Task description: Please return all of the records that follow, exactly as written.

Dataset extract:
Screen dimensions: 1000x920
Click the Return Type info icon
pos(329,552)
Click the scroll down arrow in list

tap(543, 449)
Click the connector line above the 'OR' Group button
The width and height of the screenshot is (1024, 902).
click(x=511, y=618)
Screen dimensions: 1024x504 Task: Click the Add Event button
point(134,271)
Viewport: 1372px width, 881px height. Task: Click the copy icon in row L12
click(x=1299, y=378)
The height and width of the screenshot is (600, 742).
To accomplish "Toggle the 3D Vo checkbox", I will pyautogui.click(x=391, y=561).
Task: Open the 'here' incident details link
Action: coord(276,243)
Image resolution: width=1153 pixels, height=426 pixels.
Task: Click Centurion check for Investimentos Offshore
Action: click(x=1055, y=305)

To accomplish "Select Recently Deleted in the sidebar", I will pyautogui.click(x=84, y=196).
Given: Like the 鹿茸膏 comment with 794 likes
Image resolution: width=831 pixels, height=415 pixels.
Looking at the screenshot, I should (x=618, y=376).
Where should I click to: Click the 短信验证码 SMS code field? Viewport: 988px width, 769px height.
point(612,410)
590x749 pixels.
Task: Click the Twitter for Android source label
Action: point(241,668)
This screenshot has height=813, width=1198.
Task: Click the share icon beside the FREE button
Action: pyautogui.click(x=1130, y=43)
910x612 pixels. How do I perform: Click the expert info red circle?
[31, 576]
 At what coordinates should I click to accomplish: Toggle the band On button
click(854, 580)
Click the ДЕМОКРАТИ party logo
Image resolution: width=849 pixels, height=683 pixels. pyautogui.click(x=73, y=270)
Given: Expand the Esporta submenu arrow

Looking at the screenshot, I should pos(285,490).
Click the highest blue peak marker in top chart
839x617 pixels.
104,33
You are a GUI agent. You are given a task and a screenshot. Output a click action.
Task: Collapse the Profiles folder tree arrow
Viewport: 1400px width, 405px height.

Answer space:
Screen dimensions: 1000x920
Click the Return Type info icon
pos(329,552)
Click the scroll down arrow in list

tap(543, 449)
Click the connector line above the 'OR' Group button
The width and height of the screenshot is (1024, 902).
click(x=511, y=618)
Screen dimensions: 1024x504 Task: Click the Add Event button
point(134,271)
Viewport: 1372px width, 881px height. Task: Click the copy icon in row L12
click(x=1299, y=378)
The height and width of the screenshot is (600, 742).
To accomplish "Toggle the 3D Vo checkbox", I will pyautogui.click(x=391, y=561).
Task: Open the 'here' incident details link
Action: coord(276,243)
Image resolution: width=1153 pixels, height=426 pixels.
Task: Click Centurion check for Investimentos Offshore
Action: click(x=1055, y=305)

To accomplish "Select Recently Deleted in the sidebar", I will pyautogui.click(x=84, y=196).
Given: Like the 鹿茸膏 comment with 794 likes
Image resolution: width=831 pixels, height=415 pixels.
Looking at the screenshot, I should (x=618, y=376).
Where should I click to: Click the 短信验证码 SMS code field? Viewport: 988px width, 769px height.
point(612,410)
590x749 pixels.
Task: Click the Twitter for Android source label
Action: point(241,668)
This screenshot has height=813, width=1198.
Task: Click the share icon beside the FREE button
Action: pyautogui.click(x=1130, y=43)
910x612 pixels. How do I perform: Click the expert info red circle?
[31, 576]
 At what coordinates should I click to accomplish: Toggle the band On button
click(854, 580)
Click the ДЕМОКРАТИ party logo
Image resolution: width=849 pixels, height=683 pixels. pyautogui.click(x=73, y=270)
Given: Expand the Esporta submenu arrow

Looking at the screenshot, I should pos(285,490).
Click the highest blue peak marker in top chart
839x617 pixels.
104,33
You are a GUI agent. You are given a task and a screenshot. Output a click action.
Task: Collapse the Profiles folder tree arrow
Viewport: 1400px width, 405px height.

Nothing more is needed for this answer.